Purging the In Box 6: MORE ACA stories I can't do full write-ups on
2018 MIDTERM ELECTION
Time: D H M S
Obamacare may not have played as great a role on Election Day as predicted, but President Obama's signature legislation has assumed a larger than anticipated role somewhere else this fall: health-sector stock performance.
As third-quarter earnings reports roll in, the improvement in profits that hospitals and insurance companies attributed to the law three months ago as being maybe no more than a one-time pop are looking more durable.
"People are coming around to the idea that maybe it's good,'' said Les Funtleyder, portfolio manager at New York hedge fund Esquared Asset Management and a former Wall Street health-care analyst. "Maybe it's not a flash in the pan but a theme going forward."
During open enrollment, people can sign onto their employer’s health care benefits plan, or, if they’re already enrolled, change plan options. For most companies with a fiscal year ending Dec. 31, open enrollment runs from late October to late November.
However, between drinking pumpkin spice lattes and making Thanksgiving plans, many employees apparently are too busy to care.
Nearly half (46 percent) of U.S. workers spend 30 minutes or less considering benefits options during open enrollment, according to a recent Aflac report. That’s far less than the 10 hours U.S. consumers spend shopping for a new car, or the five hours they spend researching mortgages or planning vacations, according to the report.
about 60,000 Connecticut residents were able to continue plans that didn’t meet the health law’s requirements, either because the plans pre-dated Obamacare’s passage or because they were purchased or renewed before the start of this year. Now nearly all of those residents are likely to be in the market for new coverage for 2015 -- and some will face "sticker shock," as Tracy calls it.
The insurers have cited higher costs from greater utilization of health care services by people for whom they were formerly less accessible. But those costs will also be lower over time as more citizens are insured, which is another reason to support expanded coverage. In Louisiana, as across the country, greater numbers of people enrolled on the health insurance exchange than had been expected.

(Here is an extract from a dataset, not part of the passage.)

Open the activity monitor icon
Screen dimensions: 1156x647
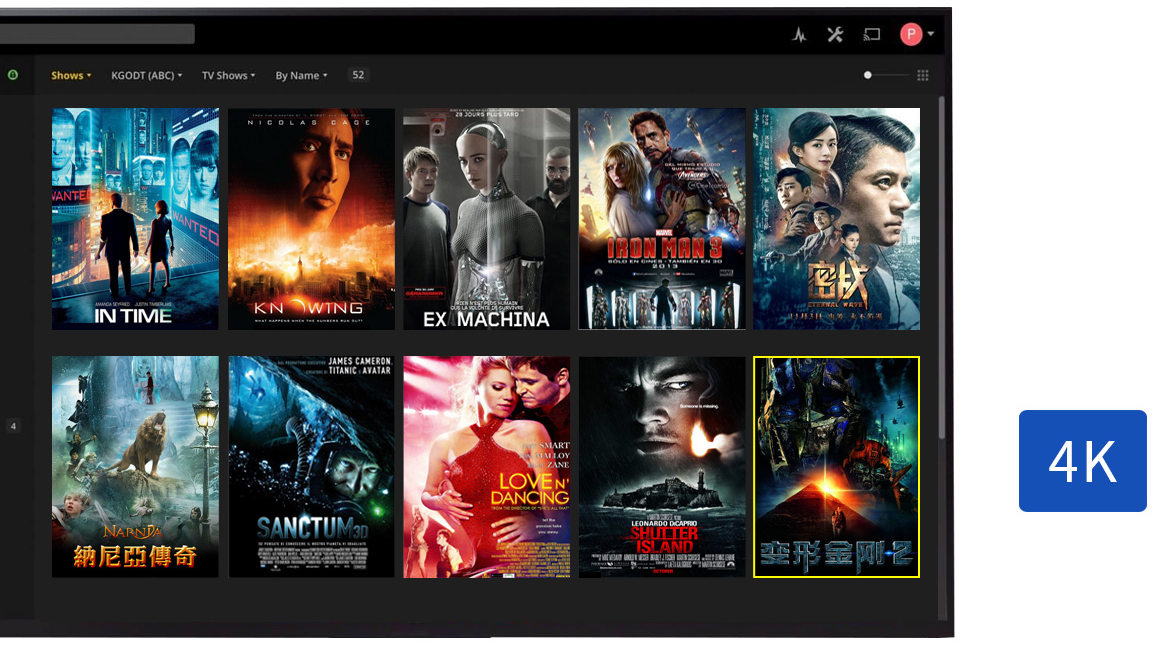(x=799, y=35)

But many of the uninsured did not, no doubt because of negative media coverage and the lack of support by state officials.

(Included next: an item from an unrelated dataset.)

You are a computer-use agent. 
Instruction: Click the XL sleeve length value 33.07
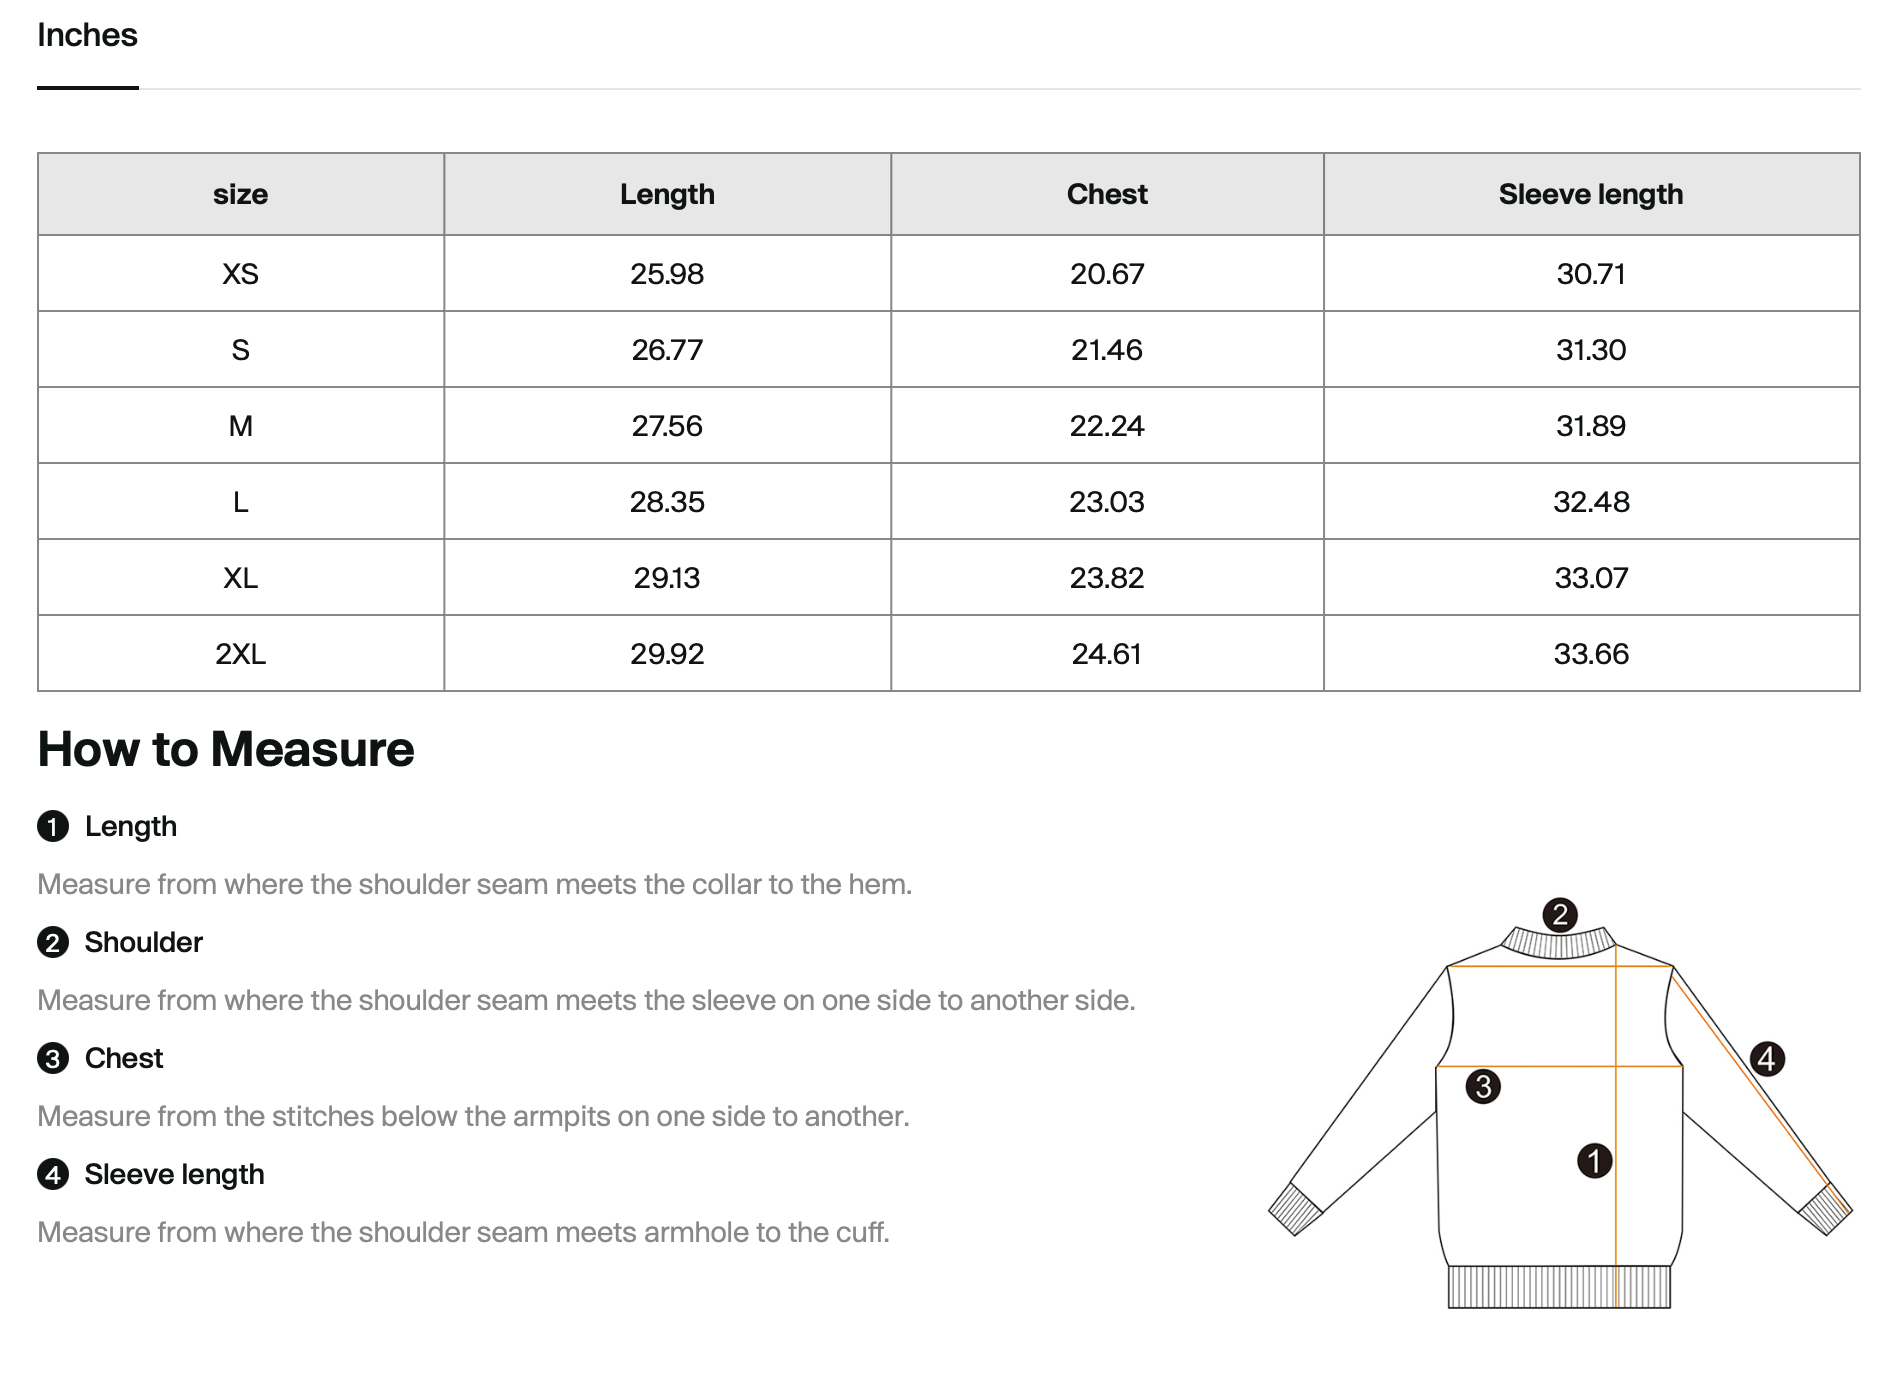[x=1591, y=578]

Given that Louisiana has the third highest rate of uninsured people in the nation, and that we rate 49th in poor health outcomes, we should support Obamacare, not fight it.
Advocates don't expect it will be difficult to find many more to enroll in a state where an estimated 22 percent of those under 64 lack coverage.

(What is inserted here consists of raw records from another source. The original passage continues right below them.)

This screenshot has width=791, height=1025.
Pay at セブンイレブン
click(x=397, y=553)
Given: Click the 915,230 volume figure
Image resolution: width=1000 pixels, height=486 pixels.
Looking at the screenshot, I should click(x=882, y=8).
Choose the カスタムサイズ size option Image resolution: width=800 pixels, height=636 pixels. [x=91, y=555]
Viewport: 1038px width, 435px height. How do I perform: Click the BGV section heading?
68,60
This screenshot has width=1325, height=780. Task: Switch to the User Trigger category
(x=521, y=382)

"Even when we went into the last open enrollment period, the question was, how are we going to find them? We didn't have much difficulty," said Jodi Ray, project director for Florida Covering Kids & Families. "I think we still have a ways to go before we get to the point where we're not able to find uninsured folks that need health coverage."
For Reston-based contractor Maximus, the 2013 launch of the Act was a learning experience, said Eric Rubin, president of the company’s health-care operations division.
Maximus operated customer help-lines for health-care exchanges in five states, including Maryland as well as the District (Virginia relies on the federally run exchange). The company has a $25 million contract with the District’s exchange and a $36 million contract with Maryland’s exchange.
The New Mexico's Health Insurance Exchange has hired three New Mexico firms and a company from Minnesota to promote its Be Well New Mexico campaign.
The Garrity Group Public Relations, K2MD Health, Research + Polling and Bluespire Marketing will provide public relations/communications, advertising, research and website/digital design services, according to a news release issued by the exchange.
In the months leading up to this year's elections, Republican leaders made a point to target MNsure, the state's online insurance website.
...The Legislative panel that oversees Minnesota's online health insurance exchange meets Wednesday for the last time before Republicans take majority control of the Minnesota House.
But as much as members of the GOP frequently criticize MNsure — and promise much more scrutiny of the exchange during the session that begins in January — with a Democratic governor and Senate still in place, big changes in MNsure remain unlikely.
There's a lot of interesting info in this profile of Your Health Idaho (which is noteworthy because 1) it's the only state moving off of HC.gov for #OE2 and 2) it's a red state with a completely GOP-controlled administration doing so). However, there's two data points I think are worth noting in particular:
...About 76,000 Idahoans signed up for private coverage at healthcare.gov, one of the most successful enrollments in any state.
...Idaho is using $35 million in federal money to build its exchange seeking to help 165,000 residents buy coverage. Will it be worth it?
This makes it sound as though Idaho is targeting a more than 100% increase in #OE2 QHP enrollments, although this is more likely just referring to the total potential pool of enrollees (which KFF.org had pegged at 182K last year).
Equally interesting, however, is the high level of interest...although "50K using it" probably includes anyone who's visited the exchange website, which would include myself here in Michigan:
“This is an Idaho solution,” he said. The exchange launched a “window shopping” feature on Oct. 1 so people could compare plans before open enrollment begins on Nov. 15. More than 50,000 people have already used it.